# Task brief
Transcribe the listing below only from the line with "New Westminster (462, 1423)" up to and including the line with "Mississauga (330, 1672)".

# Stored data
::::::::

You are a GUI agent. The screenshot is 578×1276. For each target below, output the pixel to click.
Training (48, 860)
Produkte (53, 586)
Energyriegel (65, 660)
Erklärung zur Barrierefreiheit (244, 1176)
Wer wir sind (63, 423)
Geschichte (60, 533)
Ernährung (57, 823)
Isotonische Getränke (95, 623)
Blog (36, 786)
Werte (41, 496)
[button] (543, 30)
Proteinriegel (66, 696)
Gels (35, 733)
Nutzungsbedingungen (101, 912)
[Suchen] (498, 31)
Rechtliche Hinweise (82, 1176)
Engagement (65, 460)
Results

::::::::

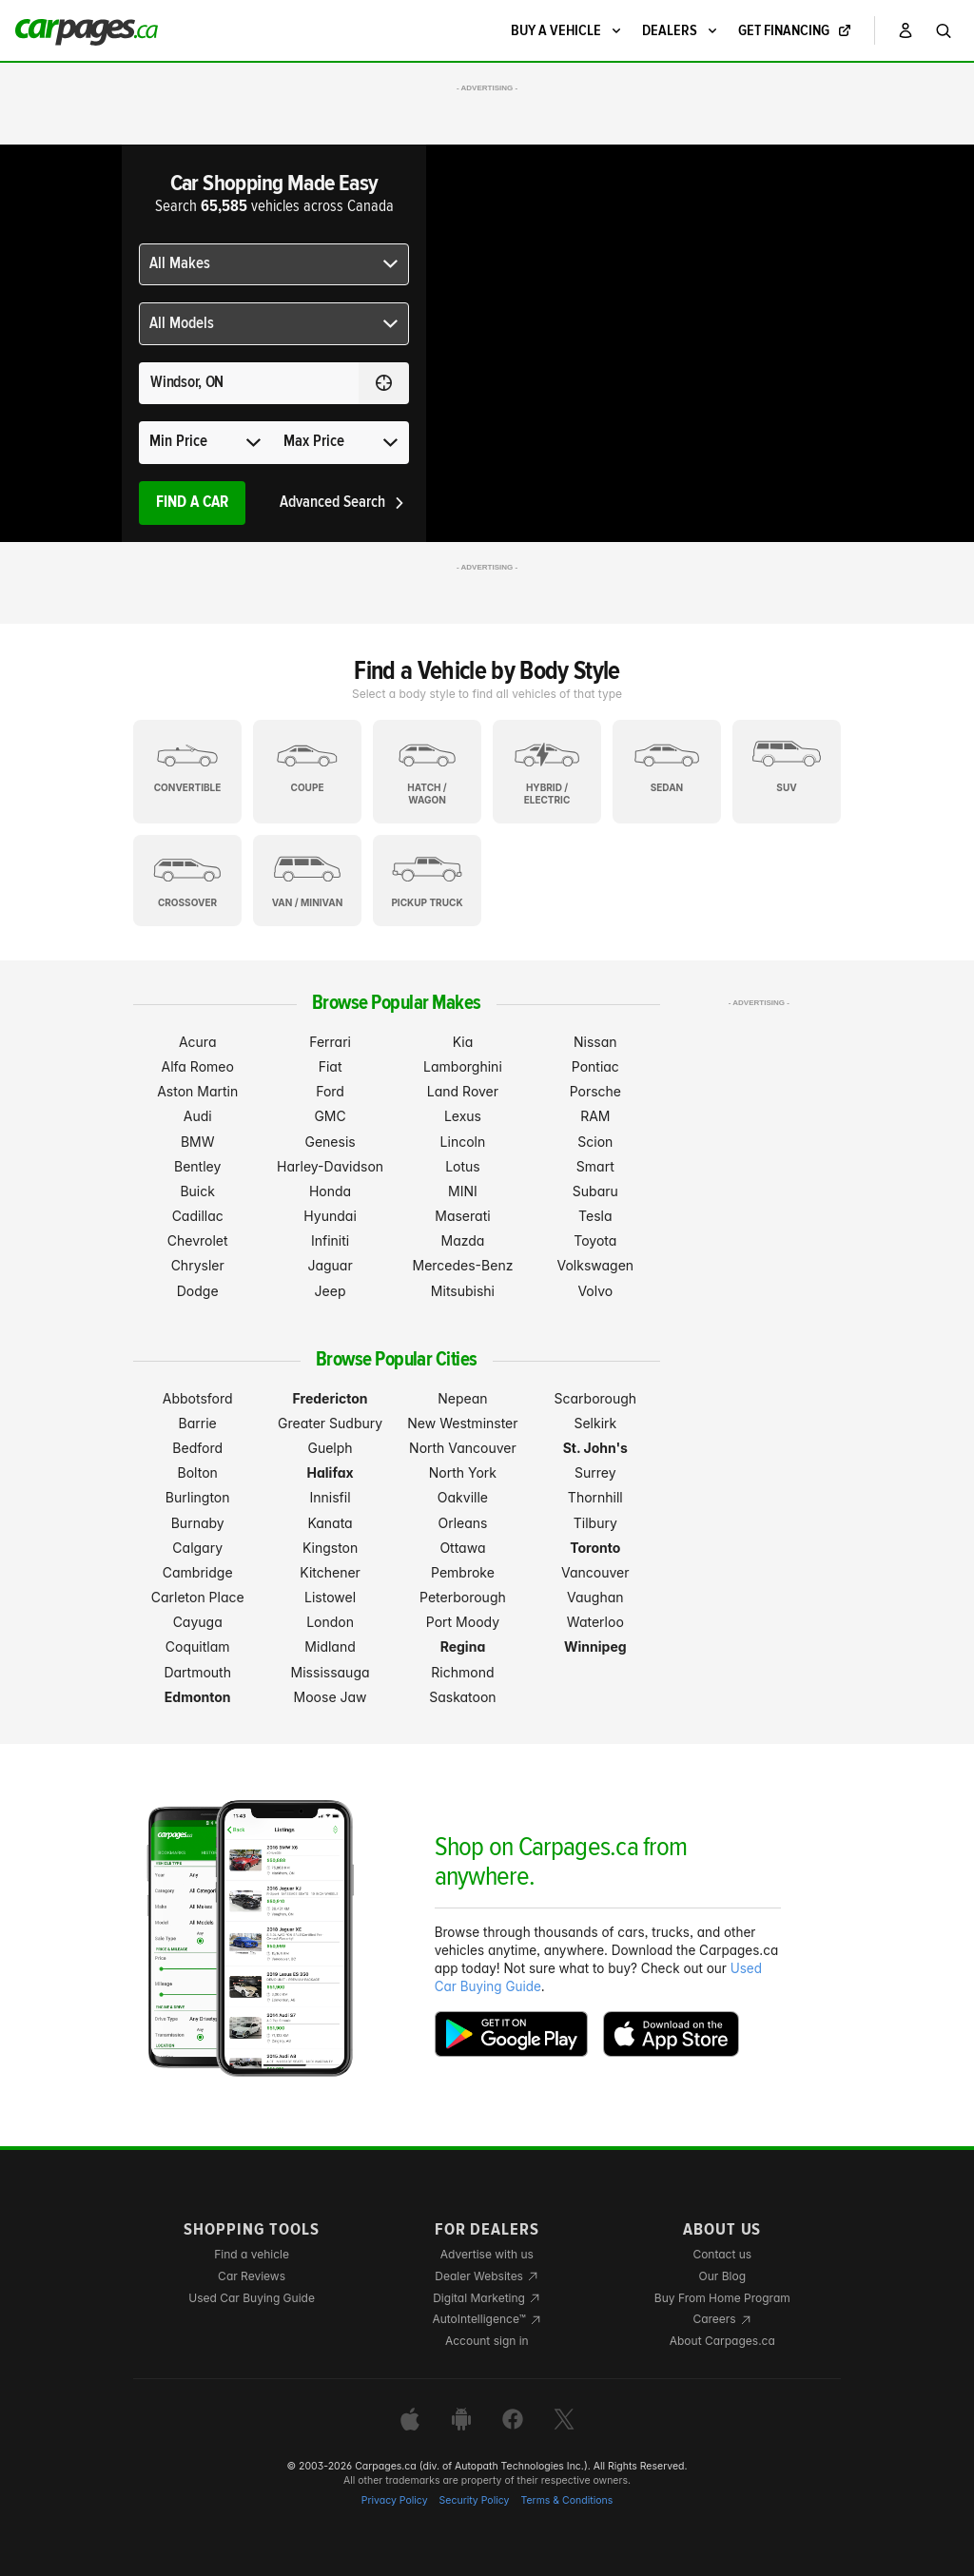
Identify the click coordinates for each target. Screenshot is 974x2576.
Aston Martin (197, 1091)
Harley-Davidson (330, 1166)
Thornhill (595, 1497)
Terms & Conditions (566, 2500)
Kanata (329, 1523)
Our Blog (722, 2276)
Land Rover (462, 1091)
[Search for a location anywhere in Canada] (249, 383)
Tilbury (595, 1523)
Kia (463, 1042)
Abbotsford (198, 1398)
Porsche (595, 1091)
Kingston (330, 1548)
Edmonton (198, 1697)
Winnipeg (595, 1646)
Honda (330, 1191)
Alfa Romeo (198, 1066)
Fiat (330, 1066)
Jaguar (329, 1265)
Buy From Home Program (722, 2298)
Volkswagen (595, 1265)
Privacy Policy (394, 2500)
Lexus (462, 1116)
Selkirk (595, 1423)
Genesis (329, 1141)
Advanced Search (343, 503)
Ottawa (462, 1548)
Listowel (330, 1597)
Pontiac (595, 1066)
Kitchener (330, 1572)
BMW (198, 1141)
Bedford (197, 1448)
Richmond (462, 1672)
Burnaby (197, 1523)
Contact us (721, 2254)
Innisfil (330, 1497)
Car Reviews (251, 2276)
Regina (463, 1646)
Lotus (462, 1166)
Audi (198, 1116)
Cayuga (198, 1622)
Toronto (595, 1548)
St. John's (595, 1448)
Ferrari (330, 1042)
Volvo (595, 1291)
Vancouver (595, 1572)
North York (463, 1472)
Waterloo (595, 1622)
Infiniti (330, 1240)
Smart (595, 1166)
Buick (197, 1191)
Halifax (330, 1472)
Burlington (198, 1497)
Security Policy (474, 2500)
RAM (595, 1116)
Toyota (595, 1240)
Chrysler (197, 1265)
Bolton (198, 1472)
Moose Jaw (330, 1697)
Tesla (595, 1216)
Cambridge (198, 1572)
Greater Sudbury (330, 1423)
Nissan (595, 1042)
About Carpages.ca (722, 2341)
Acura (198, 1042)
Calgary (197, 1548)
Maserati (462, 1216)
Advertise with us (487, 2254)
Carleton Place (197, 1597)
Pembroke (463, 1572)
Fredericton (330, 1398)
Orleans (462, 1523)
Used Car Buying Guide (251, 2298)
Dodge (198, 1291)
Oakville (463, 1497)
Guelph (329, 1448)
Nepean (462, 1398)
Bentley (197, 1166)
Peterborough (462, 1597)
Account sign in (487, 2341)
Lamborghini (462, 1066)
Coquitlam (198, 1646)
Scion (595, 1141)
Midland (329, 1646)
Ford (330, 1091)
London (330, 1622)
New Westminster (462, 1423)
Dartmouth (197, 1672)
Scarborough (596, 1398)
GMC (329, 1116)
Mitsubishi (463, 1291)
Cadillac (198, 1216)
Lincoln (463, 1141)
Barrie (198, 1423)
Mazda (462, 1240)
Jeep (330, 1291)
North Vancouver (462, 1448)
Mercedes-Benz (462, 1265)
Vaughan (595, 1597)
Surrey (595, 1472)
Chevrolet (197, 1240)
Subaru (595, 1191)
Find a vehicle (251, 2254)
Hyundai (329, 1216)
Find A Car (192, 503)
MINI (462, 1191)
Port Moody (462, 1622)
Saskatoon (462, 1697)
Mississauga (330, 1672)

::::::::

# Solved problem
New Westminster (462, 1423)
Dartmouth (197, 1672)
Scarborough (596, 1398)
GMC (329, 1116)
Mitsubishi (463, 1291)
Cadillac (198, 1216)
Lincoln (463, 1141)
Barrie (198, 1423)
Mazda (462, 1240)
Jeep (330, 1291)
North Vancouver (462, 1448)
Mercedes-Benz (462, 1265)
Vaughan (595, 1597)
Surrey (595, 1472)
Chevrolet (197, 1240)
Subaru (595, 1191)
Find a vehicle (251, 2254)
Hyundai (329, 1216)
Find A Car (192, 503)
MINI (462, 1191)
Port Moody (462, 1622)
Saskatoon (462, 1697)
Mississauga (330, 1672)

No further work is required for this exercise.